Esta notícia sobre as conversas na capital turca entre o director da CIA, William J. Burns, e o chefe da secreta externa russa (SVR), Sergey Naryshkin, surgiu quase ao mesmo tempo que o Presidente dos Estados Unidos, Joe Biden, se sentava à mesa com o seu homólogo chinês, Xi Jinping, em Bali, na Indonésia, à margem da 17ª reunião do G20, onde a Ucrânia foi um dos temas debatidos, a par das relações comerciais entre as duas maiores potências económicas do mundo, e as alterações climáticas...
Ao que tudo indica, a notícia do russo Kommersant não era mesmo para ser divulgada, tendo isso surgido como um incómodo para a diplomacia norte-americana, tendo, antes da confirmação, tanto o Kremlin como a Casa Branca, recusado comentar o assunto, que torna já impossível de contornar a existência de negociações entre russos e norte-americanos para acabar com o conflito no leste europeu.

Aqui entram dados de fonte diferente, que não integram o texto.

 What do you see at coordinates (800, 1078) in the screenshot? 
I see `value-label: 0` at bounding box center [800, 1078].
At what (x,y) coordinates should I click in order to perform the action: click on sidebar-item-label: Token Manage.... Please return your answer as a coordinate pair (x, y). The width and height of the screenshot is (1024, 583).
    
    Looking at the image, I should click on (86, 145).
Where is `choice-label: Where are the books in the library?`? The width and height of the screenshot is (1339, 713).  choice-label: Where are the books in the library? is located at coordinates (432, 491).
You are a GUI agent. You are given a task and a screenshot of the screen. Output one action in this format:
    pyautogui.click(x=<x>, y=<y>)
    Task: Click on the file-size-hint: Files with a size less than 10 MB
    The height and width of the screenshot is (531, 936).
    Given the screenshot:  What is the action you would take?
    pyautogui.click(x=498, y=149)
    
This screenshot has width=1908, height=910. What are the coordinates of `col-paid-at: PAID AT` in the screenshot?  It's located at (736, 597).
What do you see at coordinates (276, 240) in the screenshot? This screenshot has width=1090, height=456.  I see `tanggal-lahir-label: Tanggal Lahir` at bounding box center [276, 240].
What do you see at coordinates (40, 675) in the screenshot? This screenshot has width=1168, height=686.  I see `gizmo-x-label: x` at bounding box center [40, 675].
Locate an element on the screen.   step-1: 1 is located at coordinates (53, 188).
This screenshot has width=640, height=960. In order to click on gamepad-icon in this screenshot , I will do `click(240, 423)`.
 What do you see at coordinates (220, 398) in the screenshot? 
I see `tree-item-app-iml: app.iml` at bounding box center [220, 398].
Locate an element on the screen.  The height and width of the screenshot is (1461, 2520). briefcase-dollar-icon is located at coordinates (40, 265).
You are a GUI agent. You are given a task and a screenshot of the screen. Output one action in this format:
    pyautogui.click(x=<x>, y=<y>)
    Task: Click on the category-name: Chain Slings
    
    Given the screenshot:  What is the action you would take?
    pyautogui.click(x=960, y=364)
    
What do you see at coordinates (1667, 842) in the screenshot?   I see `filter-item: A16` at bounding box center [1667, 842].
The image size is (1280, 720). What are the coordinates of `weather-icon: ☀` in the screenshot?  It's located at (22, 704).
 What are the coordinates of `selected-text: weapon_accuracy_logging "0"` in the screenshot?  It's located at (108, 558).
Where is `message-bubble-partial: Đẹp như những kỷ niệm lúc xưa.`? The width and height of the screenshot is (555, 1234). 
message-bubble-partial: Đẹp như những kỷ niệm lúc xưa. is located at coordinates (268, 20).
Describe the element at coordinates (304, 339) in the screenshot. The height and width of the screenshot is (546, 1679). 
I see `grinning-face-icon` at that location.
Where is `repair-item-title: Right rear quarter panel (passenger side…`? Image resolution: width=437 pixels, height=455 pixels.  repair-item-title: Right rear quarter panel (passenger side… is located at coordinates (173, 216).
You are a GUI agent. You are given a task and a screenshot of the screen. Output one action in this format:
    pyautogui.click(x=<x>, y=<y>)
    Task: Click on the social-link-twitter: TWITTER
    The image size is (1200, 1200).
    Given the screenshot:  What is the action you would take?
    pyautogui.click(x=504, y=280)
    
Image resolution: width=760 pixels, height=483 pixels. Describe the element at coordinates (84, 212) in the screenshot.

Isso, porque a conversa secreta entre os chefes-espiões sucede ao que tanto o Washington Post como o Wall Street Journal e a Bloomberg avançaram detalhadamente quanto a conversas mantidas durante largos meses entre Moscovo e Washington com o fito de encontrar uma saída para a guerra na Ucrânia.
Agora, que esse dado aparece como facto indesmentível, até porque se sabe nos meios diplomáticos que as conversas entre este tipo de intermediários, ao nível das "secretas", já é considerado trabalho técnico depois de as balizas políticas terem sido definidas previamente.
O que deixa perceptível igualmente que os EUA não avisaram os seus aliados europeus, como se percebe pelos lideres da União Europeia que mantêm a mesma retórica guerreira, e o regime de Volodymyr Zelensky, apesar de os norte-americanos terem vindo, a seguir à confirmação destas conversações, garantir que avisaram Kiev sobre o que se estava a passar, também denota que não estava a par pela forma como tem vindo a acentuar o tom agressivo na sua retórica, especialmente após o enorme revés russo em Kherson, de onde Moscovo acaba de retirar as suas tropas.
Esta notícia, apesar de tudo, não apanhou todos desprevenidos, porque, por exemplo, o especialista militar major-general Agostinho Costa, na portuguesa RTP3, defendeu a tese de que a saída russa de Kherson correspondia a um claro padrão negocial, envolvendo Kiev e Moscovo, para desenhar a nova geografia de suporte a um acordo de paz, com a troca do lado direito da província de Kherson pelos territórios de Donetsk ainda em disputa, especialmente em Bahkmut.
Sendo agora suposto as partes consolidarem estas posições durante a inactividade imposta pelo Inverno e, na primavera, despertar com a notícia de um entendimento sólido sobre o fim do conflito.
Joe e Xi à mesa
Entretanto, em Bali, na Indonésia, na véspera da reunião do G20, os Presidentes chinês e norte-americano estiveram sentados a conversar pela primeira vez desde a eleição, há dois anos, de Biden, embora estes dois homens se conheçam há vários anos bastante bem, como notam alguns analistas mais próximos das relações sino-americanas.
Uma das frases que saiu deste encontro, que são as frases desenhadas para contentar os jornalistas, foi que Pequim e Washington estão contra o uso de armas nucleares pela Rússia, na Ucrânia, e que uma guerra nuclear "nunca deve ser travada" por não poder ser ganha por ninguém em nenhuma circunstância.
O The Guardian, por exemplo, faz notícia do aperto de mão entre ambos, antes do encontro que durou três horas, onde mantiveram uma conversa serena mas franca. Relato de maior vulgaridade era impossível, mas permite perceber que os temas mais importantes não foram sintetizados para as centenas de jornalistas que aguardavam por um relato pormenorizado do encontro.
Soube-se ainda que, como sempre sucede, para não ferir susceptibilidades entre os aliados ucranianos, mesmo que as conversas decisivas decorrem com os russos, Joe Biden levou ao diálogo com Xi a questão da agressão russa à Ucrânia, considerando irresponsável a ameaça russa de uso do nuclear, mesmo que essa ameaça nunca tenha sido feita, embora o tema tenha sido diversas vezes abordado pelo Kremlin.
O mais importante saído deste encontro foi a referência de Biden à obrigação que China e EUA têm de mostrar ao mundo que "conseguem gerir as suas diferenças e garantir que a competição não deriva para um conflito".
Do que disse Xi, pouco se soube, mas da parte americana surgiu apenas uma perquena referência ao tema mais quente deste encontro, a disputa sobre Taiwan, a ilha rebelde que Pequim garante que vai reassumir mais cedo o mais tarde e se for necessário pela força militar, com Biden a dizer, segundo os media internacionais, a Jinping, que não é tolerável a "coerção e as acções cada vez mais agressivas" da China sobre Taipé.